La definición tiene impacto más allá de Perú. Un triunfo de Sánchez implicaría un giro hacia la izquierda en un país que llega a la segunda vuelta con fuerte inestabilidad institucional, ocho presidentes en una década y altos niveles de desconfianza ciudadana.
Fujimori, en cambio, representa una opción de derecha con énfasis en seguridad, orden público, inversión privada y continuidad del modelo económico. Para los mercados, su candidatura era vista como una alternativa más previsible, aunque marcada por el fuerte rechazo que genera el fujimorismo en parte del electorado.
Sánchez construyó su campaña sobre el voto popular, rural y antifujimorista. En la recta final buscó moderar su discurso económico, prometió respetar la autonomía del Banco Central y evitó señales de ruptura abrupta con el modelo macroeconómico peruano.
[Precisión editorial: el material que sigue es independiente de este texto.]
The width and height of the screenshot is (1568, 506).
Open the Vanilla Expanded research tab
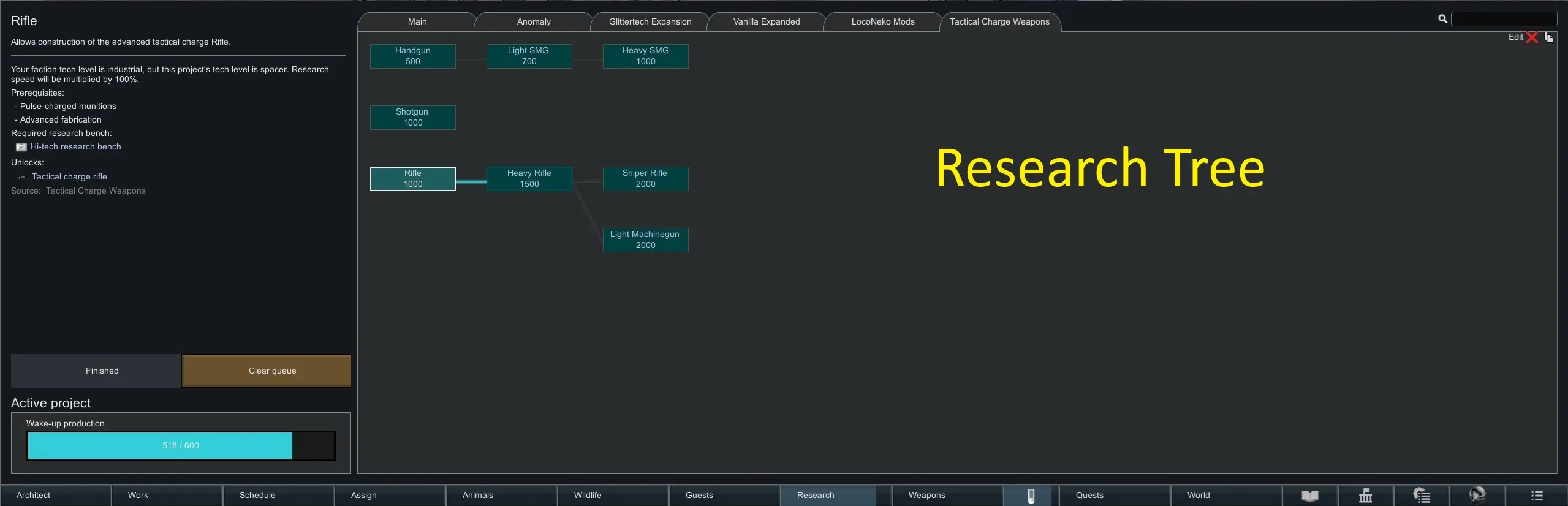pyautogui.click(x=766, y=21)
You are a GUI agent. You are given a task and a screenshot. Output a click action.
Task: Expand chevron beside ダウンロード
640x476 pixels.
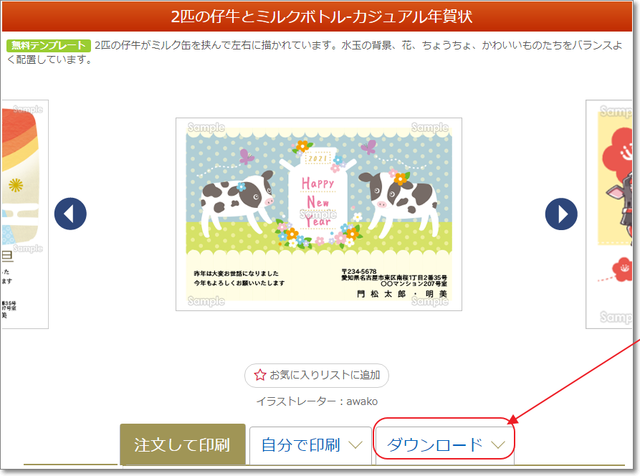[498, 445]
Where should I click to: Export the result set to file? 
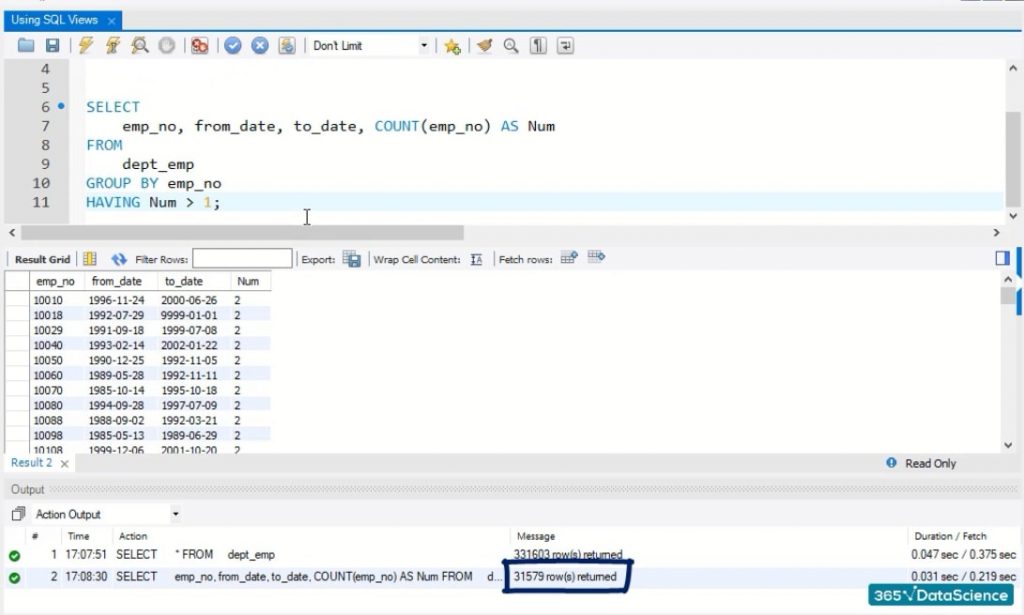(x=352, y=259)
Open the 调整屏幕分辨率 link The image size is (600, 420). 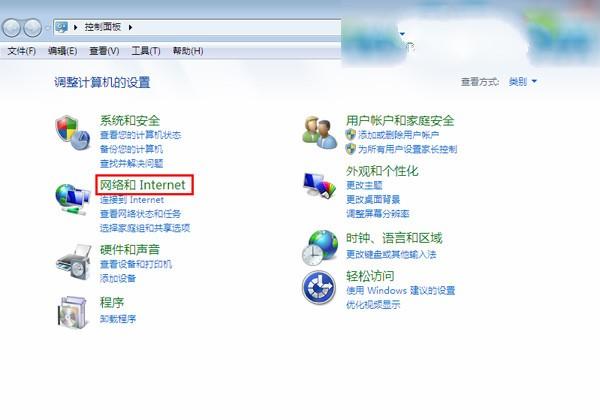click(378, 213)
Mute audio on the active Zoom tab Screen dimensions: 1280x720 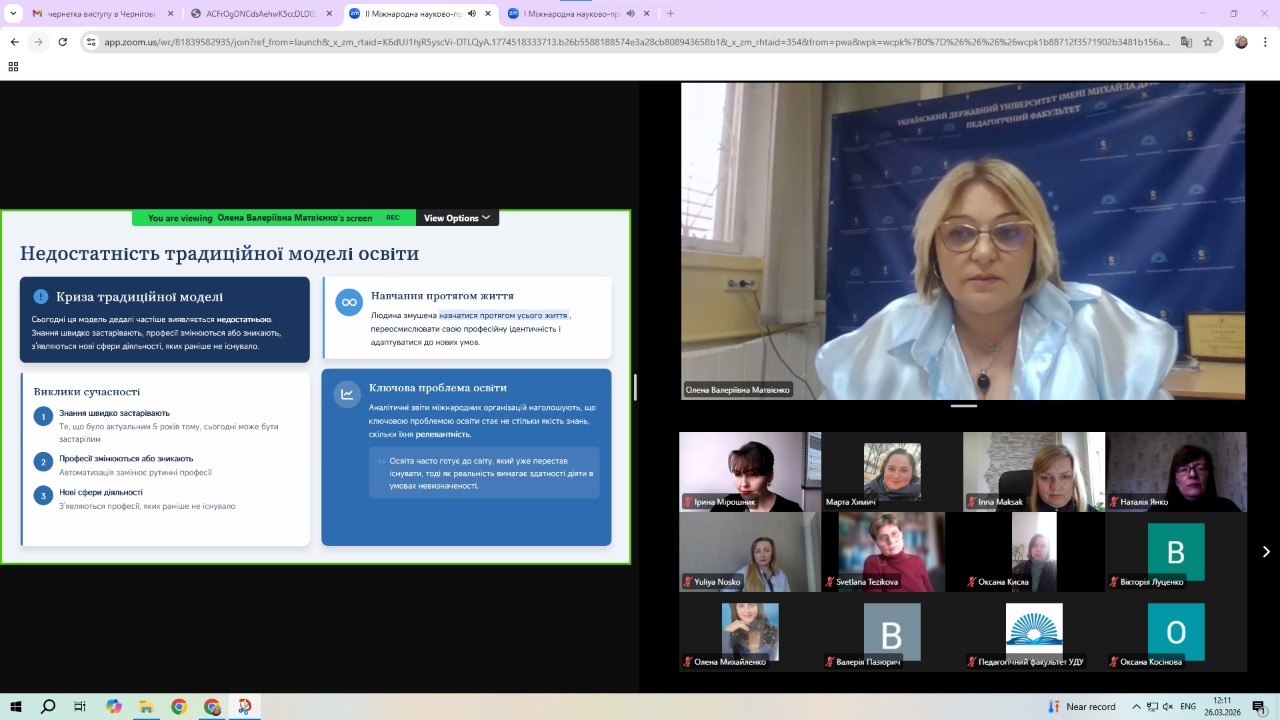(472, 14)
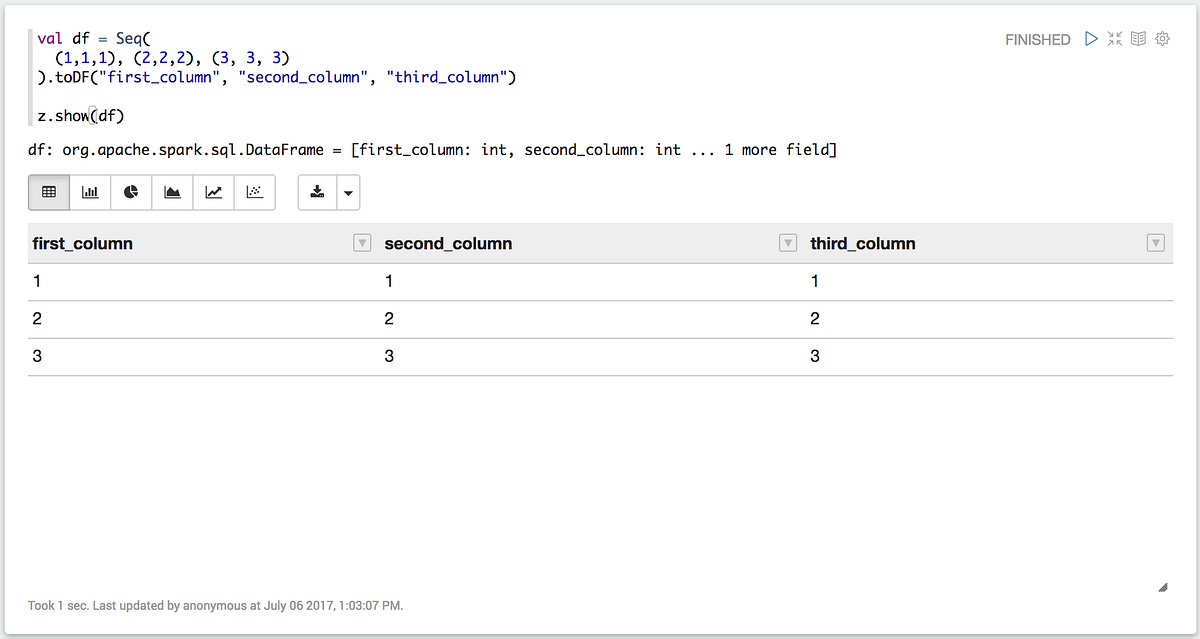The width and height of the screenshot is (1200, 639).
Task: Select the line chart visualization
Action: pyautogui.click(x=212, y=192)
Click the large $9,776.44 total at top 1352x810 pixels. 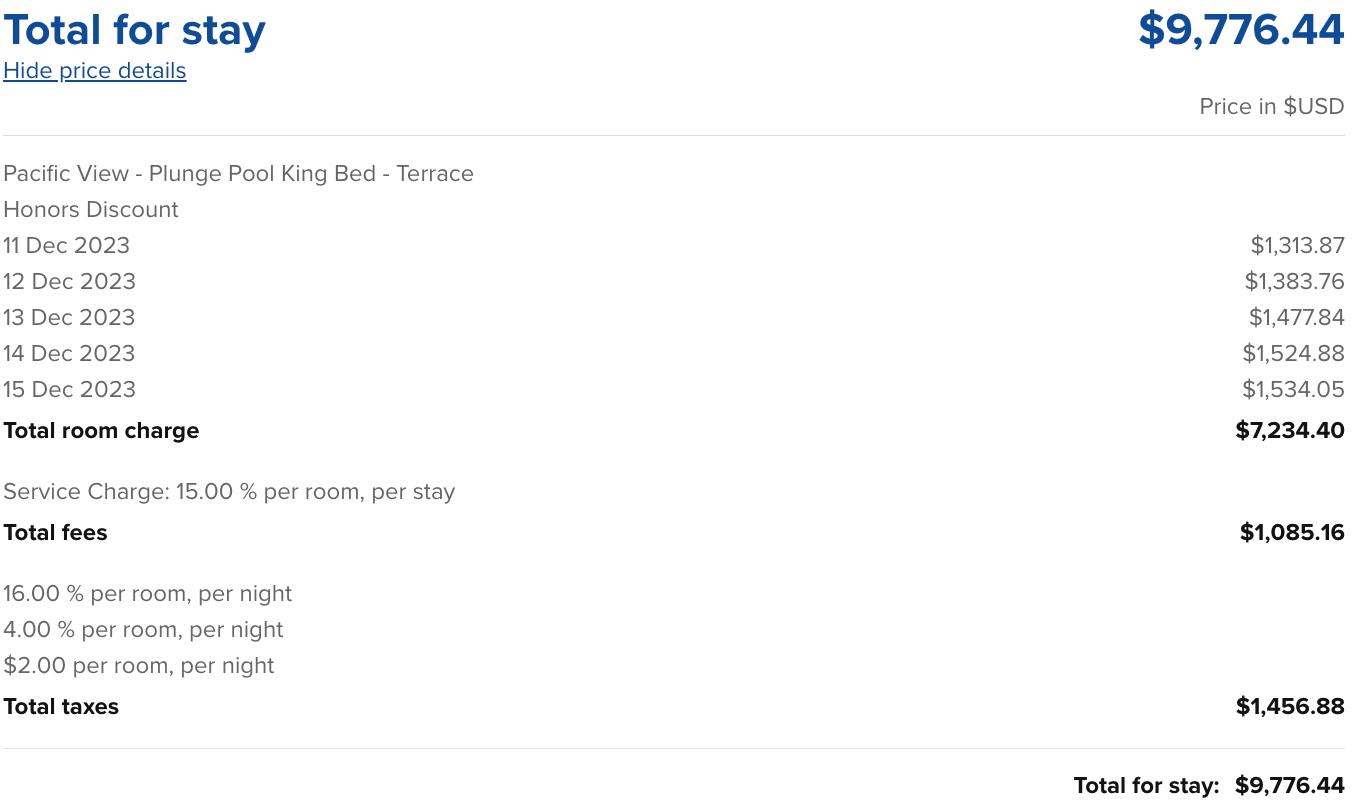pos(1240,30)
El resultado, sin embargo, deja en evidencia una fractura profunda. Lima y buena parte del electorado urbano se inclinaron por Fujimori; las zonas rurales y sectores populares empujaron la remontada de Sánchez. La geografía electoral vuelve a mostrar un país partido entre centro urbano, costa, sierra y Amazonía.
La próxima Presidencia deberá asumir el 28 de julio y gobernar con un Congreso fragmentado, sin mayorías claras y con una ciudadanía escéptica. La crisis de representación seguirá siendo uno de los principales desafíos, gane quien gane.
Por ahora, la única certeza es que Perú volvió a quedar atrapado en una definición mínima. Sánchez tomó la delantera, pero el resultado final sigue abierto. La autoridad electoral, los partidos y los observadores deberán sostener la prudencia para evitar que una elección ajustada derive en una nueva crisis política.